══ Available records ══

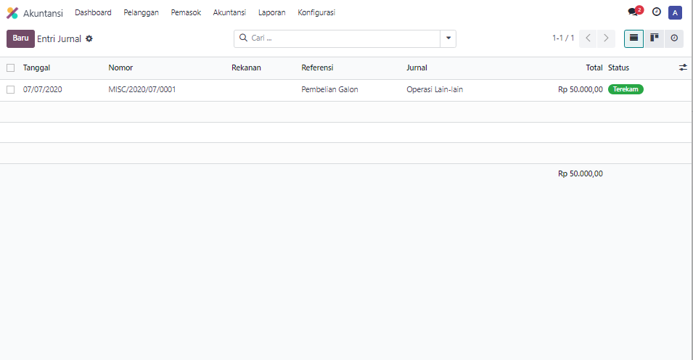Open the chat messages notification icon

coord(633,12)
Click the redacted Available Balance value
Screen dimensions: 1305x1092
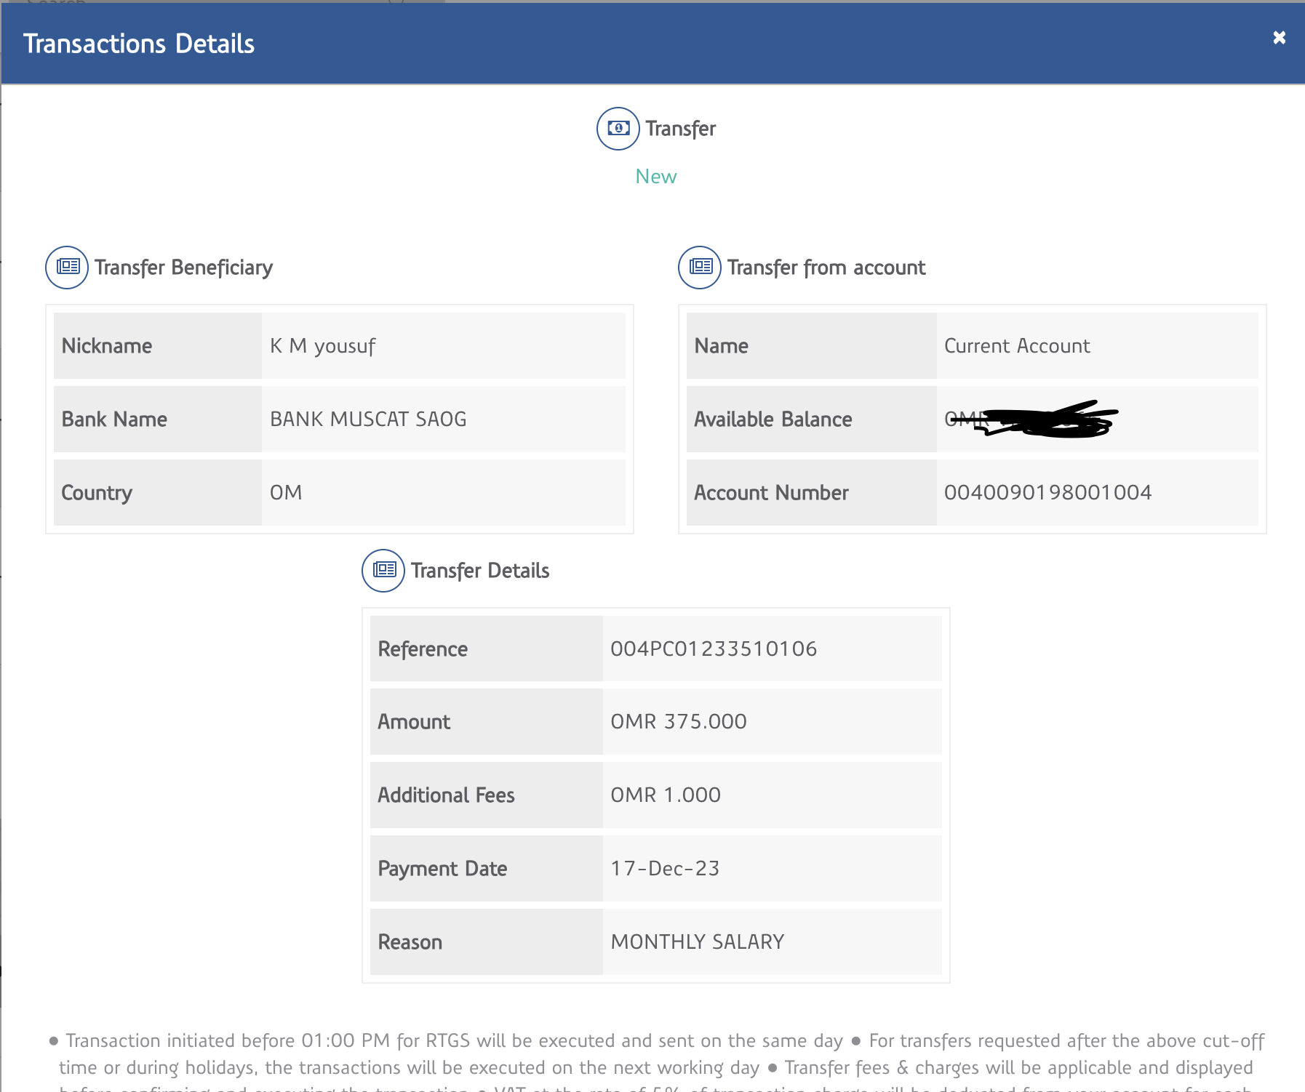(1031, 419)
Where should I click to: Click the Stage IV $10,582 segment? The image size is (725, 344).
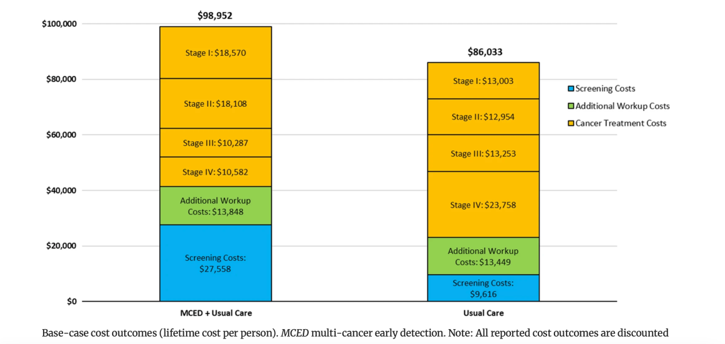click(215, 172)
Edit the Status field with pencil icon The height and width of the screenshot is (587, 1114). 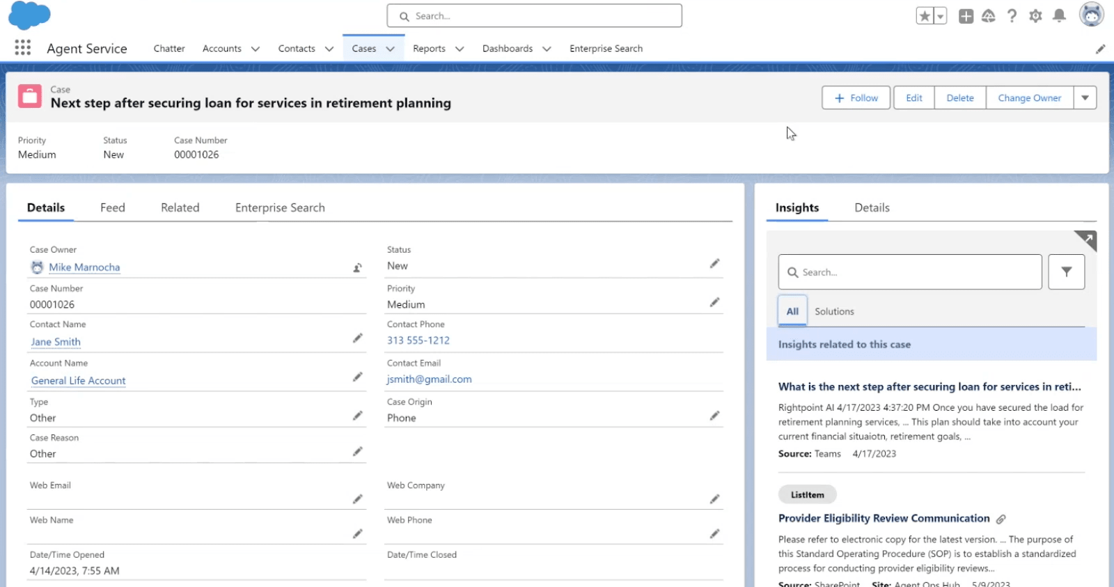(x=714, y=264)
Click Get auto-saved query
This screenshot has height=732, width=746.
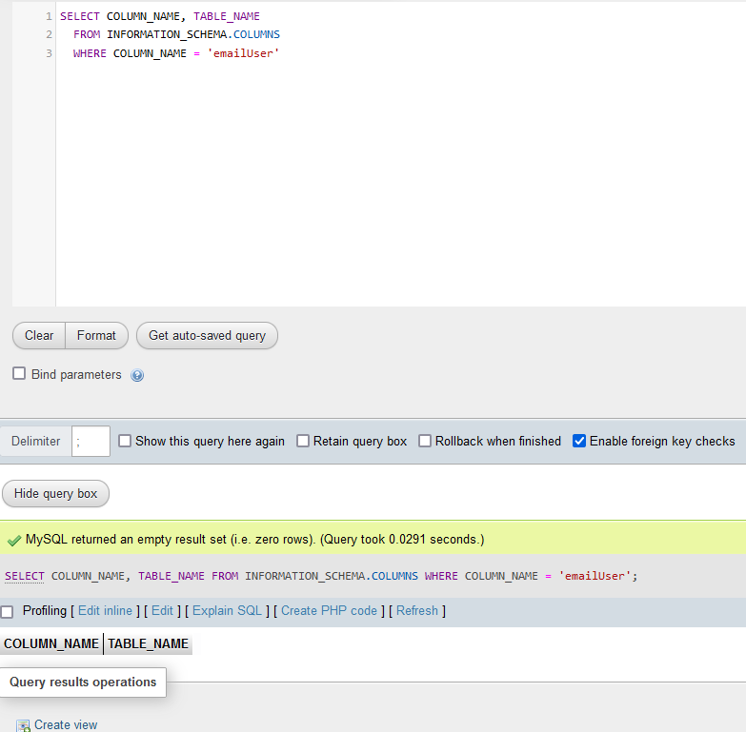tap(207, 335)
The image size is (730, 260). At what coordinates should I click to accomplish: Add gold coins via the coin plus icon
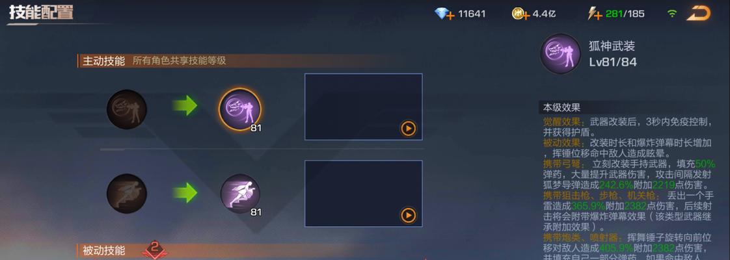pos(520,14)
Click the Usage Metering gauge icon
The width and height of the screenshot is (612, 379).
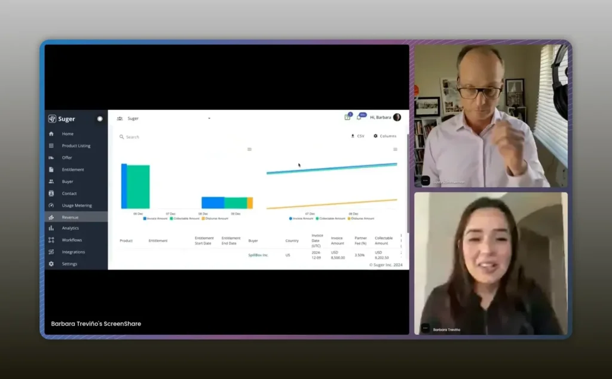coord(51,206)
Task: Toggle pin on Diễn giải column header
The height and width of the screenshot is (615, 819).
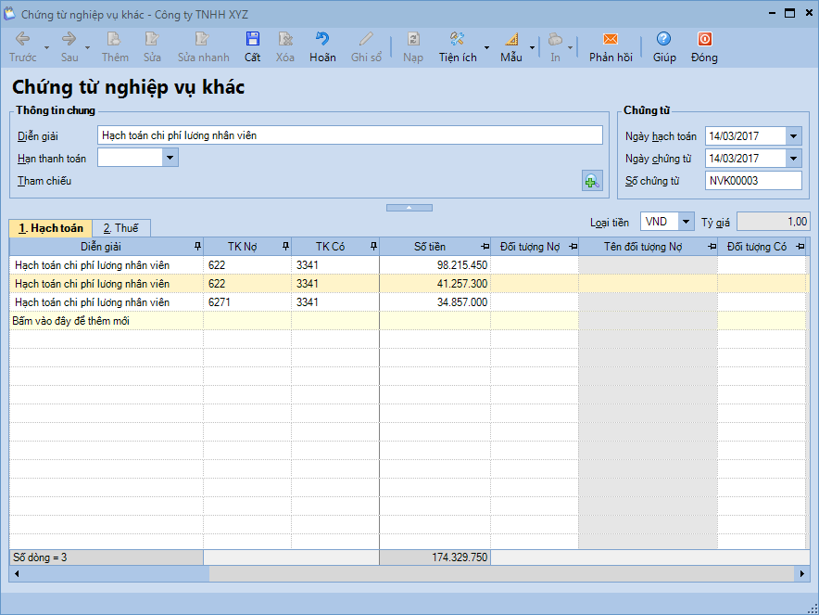Action: coord(196,247)
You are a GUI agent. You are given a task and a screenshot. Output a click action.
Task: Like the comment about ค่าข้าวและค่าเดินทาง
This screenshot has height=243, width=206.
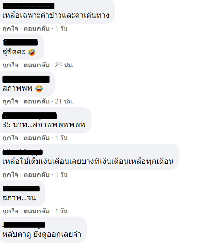10,29
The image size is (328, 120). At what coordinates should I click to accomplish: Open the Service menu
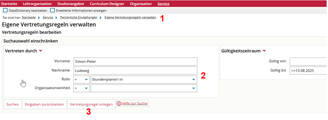(163, 4)
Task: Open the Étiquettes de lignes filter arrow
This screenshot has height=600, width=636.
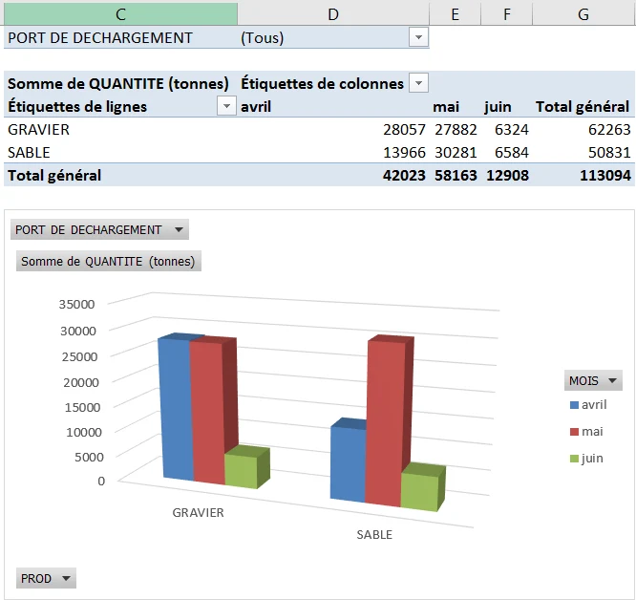Action: 226,106
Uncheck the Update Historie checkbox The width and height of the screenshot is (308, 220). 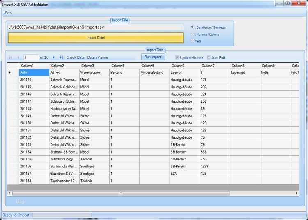[x=177, y=57]
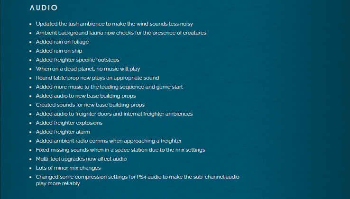Viewport: 350px width, 199px height.
Task: Select the 'Added freighter alarm' entry
Action: [x=63, y=132]
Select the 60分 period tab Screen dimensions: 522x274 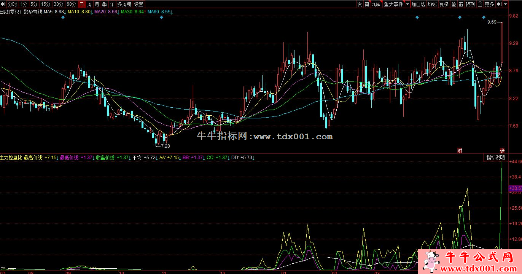[71, 4]
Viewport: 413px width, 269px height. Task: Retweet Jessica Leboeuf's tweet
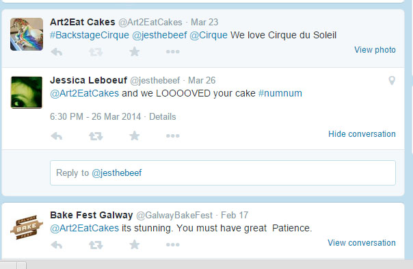(x=96, y=136)
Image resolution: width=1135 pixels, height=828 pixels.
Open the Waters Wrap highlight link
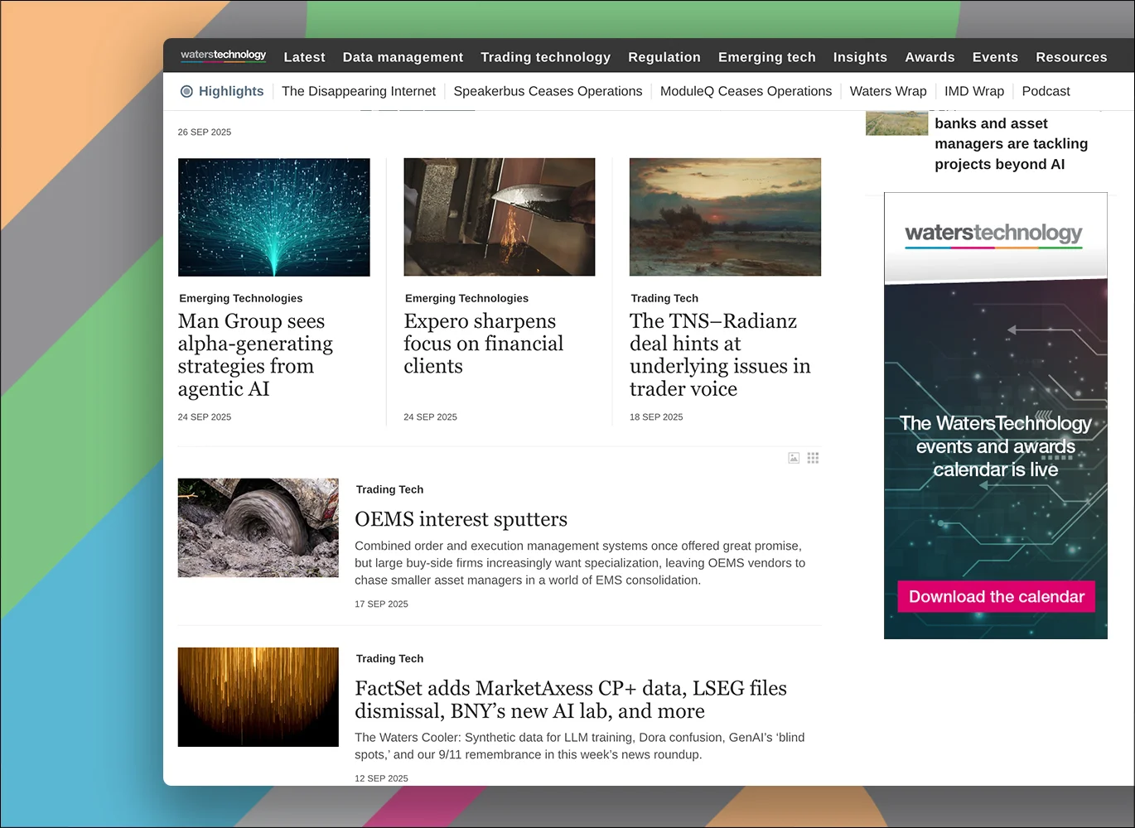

═══

Write back word for word every line in the entries above from the one with "Click Get auto-saved query" to the one with "Task: Toggle pin on Diễn giải column header", ends included, and none of the pictures.

The answer >>
Click Get auto-saved query
This screenshot has height=732, width=746.
tap(207, 335)
The image size is (730, 260). At what coordinates should I click to accomplish: Add gold coins via the coin plus icon
pos(520,14)
Click the Usage Metering gauge icon
The width and height of the screenshot is (612, 379).
coord(51,206)
Task: Toggle pin on Diễn giải column header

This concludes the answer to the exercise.